▶ **About this task**
From the first entry to the last, repeat them all exactly.
Top of Data in this exercise
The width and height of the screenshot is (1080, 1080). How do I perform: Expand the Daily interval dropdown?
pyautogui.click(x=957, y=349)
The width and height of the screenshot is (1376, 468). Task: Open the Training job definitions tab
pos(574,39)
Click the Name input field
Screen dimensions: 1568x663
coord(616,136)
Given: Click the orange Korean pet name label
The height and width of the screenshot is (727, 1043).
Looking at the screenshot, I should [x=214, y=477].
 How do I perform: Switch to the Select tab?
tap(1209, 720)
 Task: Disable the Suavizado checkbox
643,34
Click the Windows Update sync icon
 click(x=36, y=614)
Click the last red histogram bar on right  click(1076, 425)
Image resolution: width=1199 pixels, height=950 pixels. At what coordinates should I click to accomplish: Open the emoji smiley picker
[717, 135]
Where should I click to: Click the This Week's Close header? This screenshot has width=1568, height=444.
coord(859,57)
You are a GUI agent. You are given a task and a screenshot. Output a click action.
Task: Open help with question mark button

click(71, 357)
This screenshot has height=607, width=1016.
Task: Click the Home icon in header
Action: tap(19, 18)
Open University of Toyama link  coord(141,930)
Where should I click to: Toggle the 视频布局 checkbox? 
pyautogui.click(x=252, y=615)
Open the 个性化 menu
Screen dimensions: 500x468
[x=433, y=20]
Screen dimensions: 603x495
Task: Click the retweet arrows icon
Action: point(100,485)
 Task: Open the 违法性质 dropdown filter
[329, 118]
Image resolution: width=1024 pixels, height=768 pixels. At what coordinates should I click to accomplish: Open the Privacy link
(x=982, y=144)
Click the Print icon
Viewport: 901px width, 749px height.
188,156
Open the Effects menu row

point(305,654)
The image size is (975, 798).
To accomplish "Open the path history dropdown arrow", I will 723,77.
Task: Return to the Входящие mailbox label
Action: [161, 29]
Bottom of Data in this exercise
▶ **Problem solution**
The width and height of the screenshot is (1080, 1080). How do I perform: Expand the Daily interval dropdown?
pyautogui.click(x=957, y=349)
The width and height of the screenshot is (1376, 468). Task: Open the Training job definitions tab
pos(574,39)
Click the Name input field
Screen dimensions: 1568x663
coord(616,136)
Given: Click the orange Korean pet name label
The height and width of the screenshot is (727, 1043).
Looking at the screenshot, I should [x=214, y=477].
 How do I perform: Switch to the Select tab?
tap(1209, 720)
 Task: Disable the Suavizado checkbox
643,34
Click the Windows Update sync icon
 click(x=36, y=614)
Click the last red histogram bar on right  click(1076, 425)
Image resolution: width=1199 pixels, height=950 pixels. At what coordinates should I click to accomplish: Open the emoji smiley picker
[717, 135]
Where should I click to: Click the This Week's Close header? This screenshot has width=1568, height=444.
coord(859,57)
You are a GUI agent. You are given a task and a screenshot. Output a click action.
Task: Open help with question mark button

click(71, 357)
This screenshot has height=607, width=1016.
Task: Click the Home icon in header
Action: tap(19, 18)
Open University of Toyama link  coord(141,930)
Where should I click to: Toggle the 视频布局 checkbox? 
pyautogui.click(x=252, y=615)
Open the 个性化 menu
Screen dimensions: 500x468
[x=433, y=20]
Screen dimensions: 603x495
Task: Click the retweet arrows icon
Action: point(100,485)
 Task: Open the 违法性质 dropdown filter
[329, 118]
Image resolution: width=1024 pixels, height=768 pixels. At what coordinates should I click to accomplish: Open the Privacy link
(x=982, y=144)
Click the Print icon
Viewport: 901px width, 749px height.
188,156
Open the Effects menu row

point(305,654)
The image size is (975, 798).
To accomplish "Open the path history dropdown arrow", I will 723,77.
Task: Return to the Входящие mailbox label
Action: [161, 29]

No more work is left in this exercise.